**WORK ORDER:** Reproduce the portion of the hospital-stay passage below word for word, starting with "As part of the" and going on through "should one decline.".

**SOURCE EXTRACT:**

=== Begin Enclosure ===

One of my goals has always been to keep both feet firmly planted on this side of the provider-patient divide. But every now and then, stuff happens.
A couple months ago, one of my usual colonic polyps appeared in a location that made it unapproachable by any kind of scope. I was told that I should ready myself for some good old-fashioned knife-and-forceps surgery. I preferred to have this assault take place at a major teaching hospital in the big city. So, I packed myself off to Boston.
As part of the registration process I was handed a glossy two-color brochure describing my rights and their protection on the federal HIPAA (Health Insurance Portability and Accountability Act) regulations. I signed the form acknowledging my understanding, not sure what would happen should one decline.
Not being a sheik from an oil-rich state, I knew I wouldn’t be staying in one of the sumptuous suites not listed on the button panel in the elevator. Nor was it anticipated that I would be sick enough to warrant a private room. And so I entered the self-contradictory realm of semi-privacy.
My first roommate was a young guy in his 30s who had been stabbed multiple times in his abdomen by his "girlfriend." As he said with a wink on one of his shirtless trips to the bathroom, "She got me pretty good."
Obviously, this knifing was not his first social misadventure, and his family seemed to have evaporated. Listening to the nurses and social workers struggle to find someone to retrieve him was sadly humorous.
My second roommate came at a bad time, the night of my ileus, a complication I had struggled, but failed, to avoid. He was a guy probably in his mid-60s. I was never clear what brought him into the hospital. I wasn’t alone. The unfortunate staff physician assigned to do his work-up seemed confused as well. The guy had a totally positive but vaguely recalled past history and review of systems. "Mr. Fergus, have you ever had purple bowel movements?" "Well, I’m pretty sure I have. Maybe it was around the time I had that whaddya-call-it autoimmune thing? Have I told you about that?"
This interview went on for what seemed like hours as my gut continued to fill with air and fluid. Mercifully, the doctor decided that he had better decide on a working diagnosis and chose, randomly it seemed, to ship my roommate to the coronary care unit. Just in time for me to be rescued by a nasogastric tube the size of a garden hose.

=== End Enclosure ===

**EXERCISE DATA:**
=== Begin Enclosure ===

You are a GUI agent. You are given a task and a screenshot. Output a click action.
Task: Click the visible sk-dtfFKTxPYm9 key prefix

=== End Enclosure ===
=== Begin Enclosure ===

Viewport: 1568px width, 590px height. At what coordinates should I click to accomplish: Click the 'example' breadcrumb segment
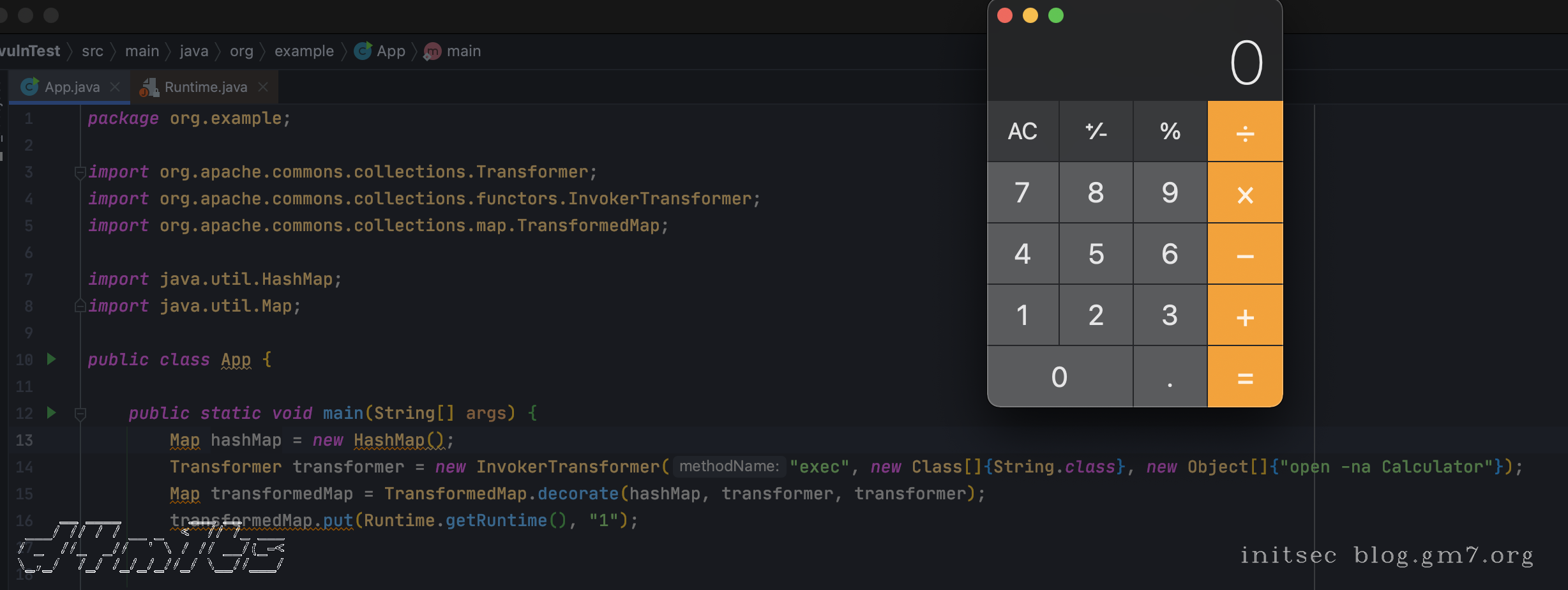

=== End Enclosure ===

**YOUR SOLUTION:**
As part of the registration process I was handed a glossy two-color brochure describing my rights and their protection on the federal HIPAA (Health Insurance Portability and Accountability Act) regulations. I signed the form acknowledging my understanding, not sure what would happen should one decline.